If the government focuses on demand, and does enough to put more cash in the hands of people and businesses, coupled with the medium- and long-term measures already announced, the Indian economy will survive 2020-21, recover in 2021-22, and jump to a different level of growth after that
In the past week, the Indian government unveiled historic reforms. It has sought to reform agricultural markets and make small industry, the back of the Indian economy, more competitive and also profitable. It has spoken of land and labour reform, and will likely follow up on both. Indeed, many states have signalled their intent by suspending all but the most basic of labour laws (which may be too much reform, by any measure).
It can be argued that all of this should have been done before. In 1991. Between 2004 and 2014. Or in 2014, when, for the first time in three decades, one party won a majority in India’s Lower House of Parliament. It wasn’t, and we should leave it at that. Now, it has been. And that should be welcomed.
So, bravo, National Democratic Alliance-3, well done, and more power to you. But all of these reforms will help in the medium- to long-term.
The problem is, all of India — from the migrant workers trudging back home to large companies that have seen zero (or close-to-zero) revenue in May — needs short-term succour.
They have needed it ever since it became clear that the coronavirus disease (Covid-19), and the lockdown imposed to tackle its spread, would have a serious impact on the economy. According to Nomura, a securities firm, the Indian economy will shrink by 5.2% in 2020-21. We are in recession territory.
On Tuesday, Prime Minister Narendra Modi unveiled a ₹20 lakh crore relief and stimulus package. Starting Wednesday, Finance Minister Nirmala Sitharaman has presented various modules of the package. She has announced radical reforms. She has announced large schemes. And she has enumerated the millions of enterprises and individuals who will benefit.
Yet, economists, who rarely agree among themselves, concur that the fiscal cost of the ₹17-18 lakh package announced thus far is just between 10% and 25%. And the upper end of this range, 25% is a very aggressive estimate of what can and will be implemented this year.
Indeed, according to an estimate by HSBC economists led by Pranjal Bhandari, for the ₹17.826 lakh crore announced till Friday, the fiscal cost is a mere ₹1.541 lakh crore, roughly 0.8% of the country’s GDP.
Chanakya usually likes to restrict his references to the classical but, making an exception, in the immortal words from Jerry Maguire: “Show me the money”.
It has been explained that one, the government has more monetary room now than fiscal; two, that there’s the fear of credit rating agencies downgrading India; three, that the monetary measures will unleash a wave of economic activity; and four, that the reforms will transform both farming and manufacturing in India.
The first and fourth are true. According to research by India’s largest lender, State Bank of India, the Centre’s fiscal deficit could more than double to 7.9%.
The third is debatable.
As for the credit rating agencies — India should just tell them where they get off.
Thus far, none of the measures announced focus on the demand side. There isn’t enough of income support or, in the case of enterprises, wage protection (in the absence of which, even large firms are going to be laying off people) or equity support.
In short, no one has as yet been shown the money, not enough of it. Or, in other words, there has been a lot of focus on liquidity and creating the right kind of ecosystem (for everything from agriculture to manufacturing), but not enough cash.

_What you need to do_
1 - Answer these about the column on India's relief package:
(a) By how much does Nomura expect the Indian economy to shrink in 2020-21?
(b) What fiscal cost does the HSBC estimate give for the ₹17.826 lakh crore announced till Friday?
(c) According to State Bank of India research, what could the Centre's fiscal deficit rise to?
2 - Please turn the paragraph of the column on India's relief package that opens "In the past week, the Indian government" into a short bulleted list that keeps its main facts.
3 - Copy the passage of the column on India's relief package starting with "In short, no" and going on through "not enough cash.", swapping "liquidity" for "credit".

(Screenshot grounding data)
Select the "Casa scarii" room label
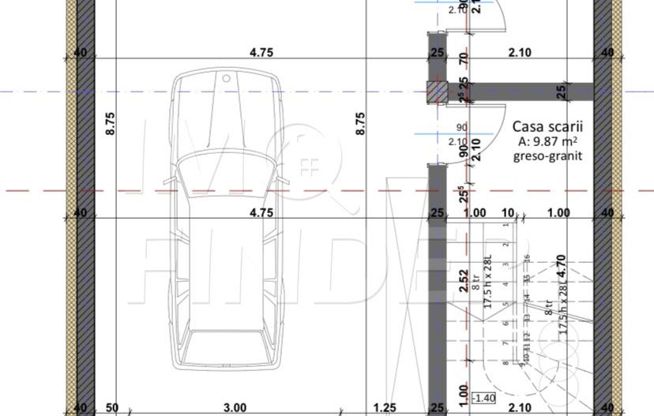Screen dimensions: 654x416 tap(547, 126)
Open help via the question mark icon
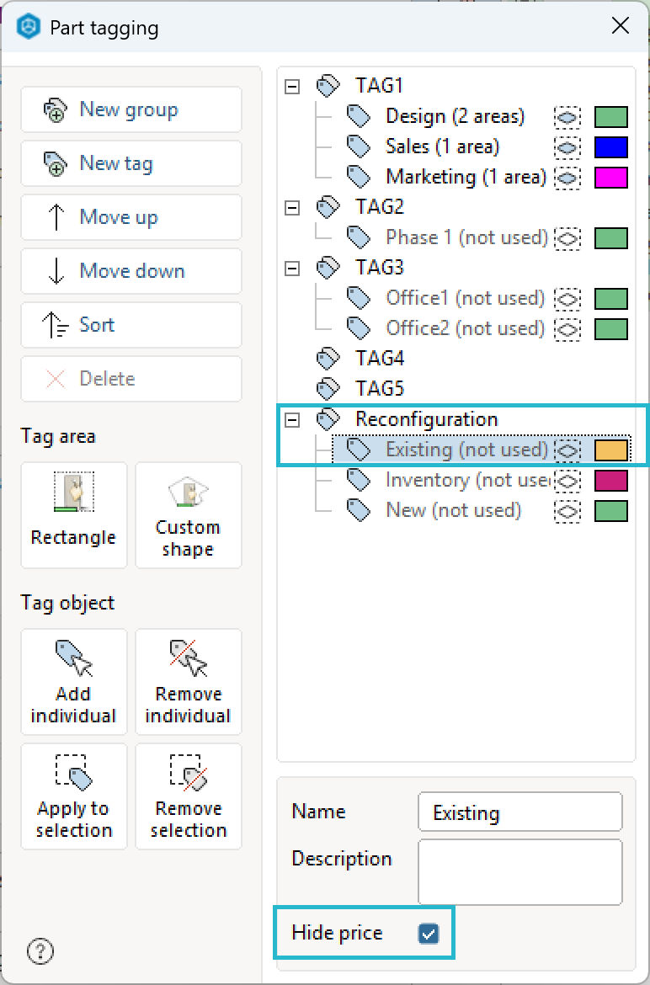The width and height of the screenshot is (650, 985). [40, 951]
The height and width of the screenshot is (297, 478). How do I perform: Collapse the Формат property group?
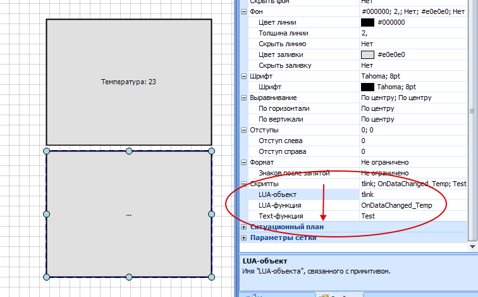pyautogui.click(x=244, y=162)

_Your responses_
1 -
(a) By 5.2%.
(b) ₹1.541 lakh crore, roughly 0.8% of the country's GDP.
(c) 7.9%, more than double.

2 -
- The Indian government unveiled historic reforms in the past week.
- It sought to reform agricultural markets and to make small industry, the back of the economy, more competitive and profitable.
- It spoke of land and labor reform and will likely follow up on both.
- Many states signaled their intent by suspending all but the most basic labor laws, which may be too much reform.

3 -
In short, no one has as yet been shown the money, not enough of it. Or, in other words, there has been a lot of focus on credit and creating the right kind of ecosystem (for everything from agriculture to manufacturing), but not enough cash.